Ceux qui ne connaissent pas le titre de Final Fantasy ne sont certainement pas des amateurs de jeux vidéos. En effet, avant d'être porté à l'écran, Final Fantasy fut (et est toujours) l'une des séries de jeu vidéo la plus populaire et la plus rentable de tous les temps. Cette saga en est déjà rendue au dixième chapitre, et l'on calcule le nombre d'unité vendu jusqu'à aujourd'hui à 33 Millions. Considérant le véritable culte qui entoure cette série, il n'était qu'une question de temps avant qu'une adaptation cinématographique de ce jeu soit offerte. Cependant, le film ne s'inspire que très largement de l'univers offert dans les jeux vidéos. Les personnages ne sont pas nécessairement les mêmes, et il n'est pas indispensable de connaître les jeux pour comprendre l'histoire, qui est totalement indépendante. Cette histoire se déroule en 2065, dans le contexte d'une Terre dévastée par des esprits malins et malveillants. Les seules formes de vie restantes vivent terrifiées dans quelques villes protégées par des dômes. Plus que militaire (les armes sont pratiquement inefficaces contre ces fantômes), les combat mené contre ces esprits est surtout scientifique. Cette lutte sera mené par Aki Ross et le docteur Sid, qui cherchent à trouver une force, une énergie suffisamment puissante pour détruire à jamais ces mystérieux esprits.
La promotion entourant Final Fantasy misait presque essentiellement sur son extraordinaire et révolutionnaire facture visuelle. La mission était d'en mettre plein la vue au spectateur, et force nous est d'admettre que cet objectif s'avère des plus réussis. Le film est un véritable bonbon pour les yeux. Les personnages sont d'un réalisme confondant, les décors sont complexes et éblouissants, et la mise en scène fait même preuve d'inventivité à plusieurs reprises. Le hic, c'est que tellement d'attention a été portée sur l'aspect visuel que le scénario semble avoir souffert d'une grande négligence. L'idée de base est intéressante, mais les développements sont si confus que l'intrigue fini par être complètement risible. Les auteurs se sont contentés de coucher sur papier les grandes lignes d'une intrigue, sans se soucier de la logique ou de la crédibilité de certaines situations. De plus, plusieurs séquences ne font que reprendre, pour ne pas carrément dire plagier, plusieurs scènes de films de science-fiction connus. Aliens en est probablement l'exemple le plus frappant.

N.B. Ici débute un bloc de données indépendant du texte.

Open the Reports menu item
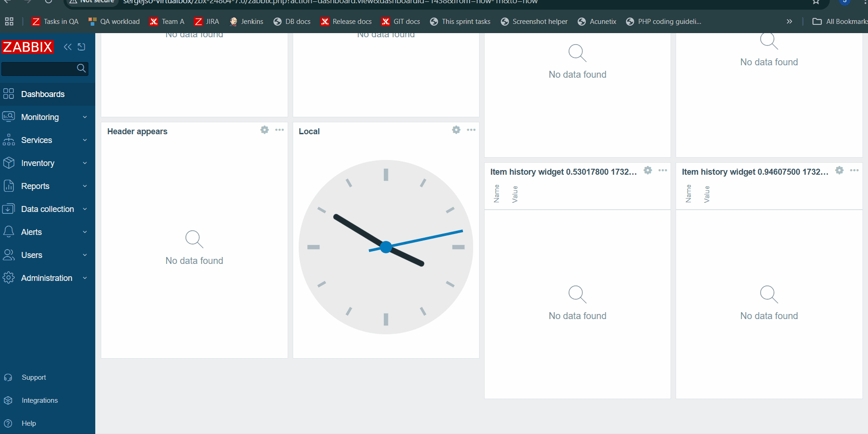The height and width of the screenshot is (434, 868). pyautogui.click(x=35, y=186)
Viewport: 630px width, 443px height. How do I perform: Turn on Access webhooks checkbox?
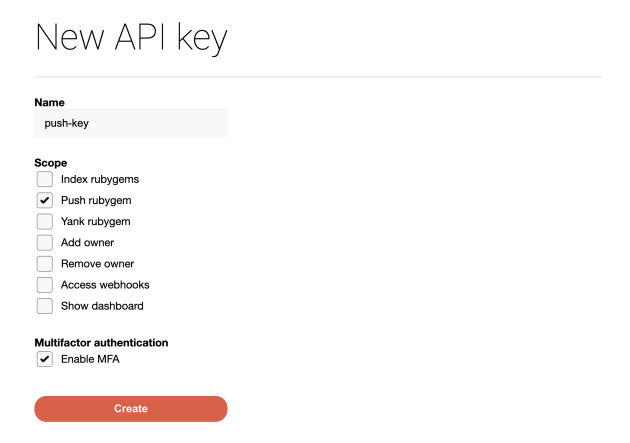click(x=44, y=284)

Les dialogues, d'un simplisme et d'une banalité ennuyeuse, aurait également gagné à être peaufinés. Les auteurs se sont aventurés en terrain dangereux en traitant avec banalité des thèmes typiquement japonais. Ces thèmes, comme par exemple celui de l'esprit qui habite la terre, donne une certaine saveur orientale au récit qui est la bienvenue, mais qui peut facilement déstabiliser un public moins averti. Néanmoins, malgré ces lacunes de tailles, le rythme du film est plutôt efficace et les scènes d'actions sont pour le moins distrayantes. À défaut de nourrir notre esprit, le film représente à tout le moins un bonheur pour les yeux.


Image
L'image est présentée en format original de 1.85:1 et ce, d'après un transfert anamorphique. À l'instar des Toy Story et Bug's Life, le transfert de Final Fantasy est entièrement numérique, aucun interpositif n'a été utilisé. Ainsi, il va de soit qu'aucun artéfact ou parasite n'entachent la qualité de la présentation.

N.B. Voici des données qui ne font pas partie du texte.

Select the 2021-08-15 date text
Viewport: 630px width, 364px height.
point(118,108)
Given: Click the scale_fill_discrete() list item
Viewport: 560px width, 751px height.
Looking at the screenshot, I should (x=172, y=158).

Mis à part une légère bémol, ce transfert représente ce qui se fait de mieux sur le marché actuellement. Auncun manque de définition ne caractérise l'image, textures et détails sont rendus avec nettetés et précisions. La colorimétrie varie selon les séquences, on peut voir en alternance soit une image sobre et dé-saturé ou une palette riche et pleinement saturée. Dans un cas comme dans l'autre, les couleurs sont toujours affichées avec justesse et constance, sans qu'aucun débordement ne soit perceptible. La brillance et le contraste sont tout deux adéquats et parfaitement balancés, sans qu'aune fluctuation ne soit perceptible. Les noirs sont étalés avec profondeur et pureté, aucun fourmillement quel qu'il soit n'est perceptible. La seule bémol en question se manifeste au niveau des régions les plus denses. Bien que généralement ces régions paraissent bien définies, il arrive que certains plans souffrent de dégradés plus grossiers. Ce n'est là rien de catastrophique, bien au contraire. Seulement, les attentes suscitées par un tel transfert n'étaient rien de moins que la perfection, et il s'en est fallu de peu pour que celle-ci soit atteinte.

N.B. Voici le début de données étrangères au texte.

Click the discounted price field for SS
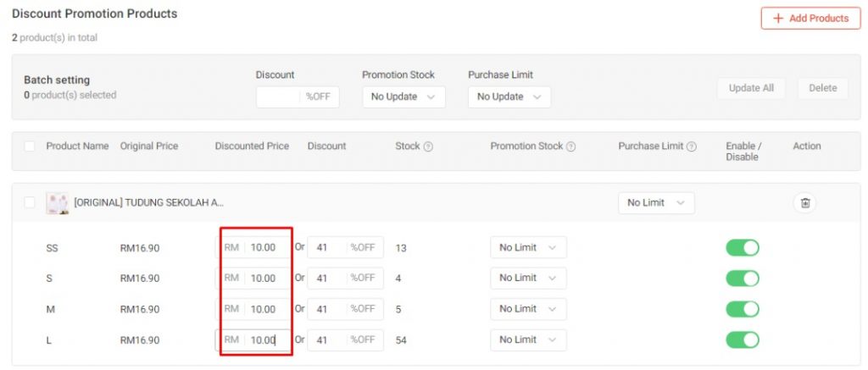This screenshot has height=370, width=868. pos(266,248)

À noter que pour une rare fois, pratiquement aucune sur-définition des contours n'est perceptible et bien que quelques macro-blocs soient visibles, ceux-ci ne sont visiblent que très sporadiquement.


Son
Trois bandes-son sont disponibles sur cette édition : deux anglaises (Dolby Digital 5.1 / 2.0 Surround) et une française (Dolby Surround 2.0).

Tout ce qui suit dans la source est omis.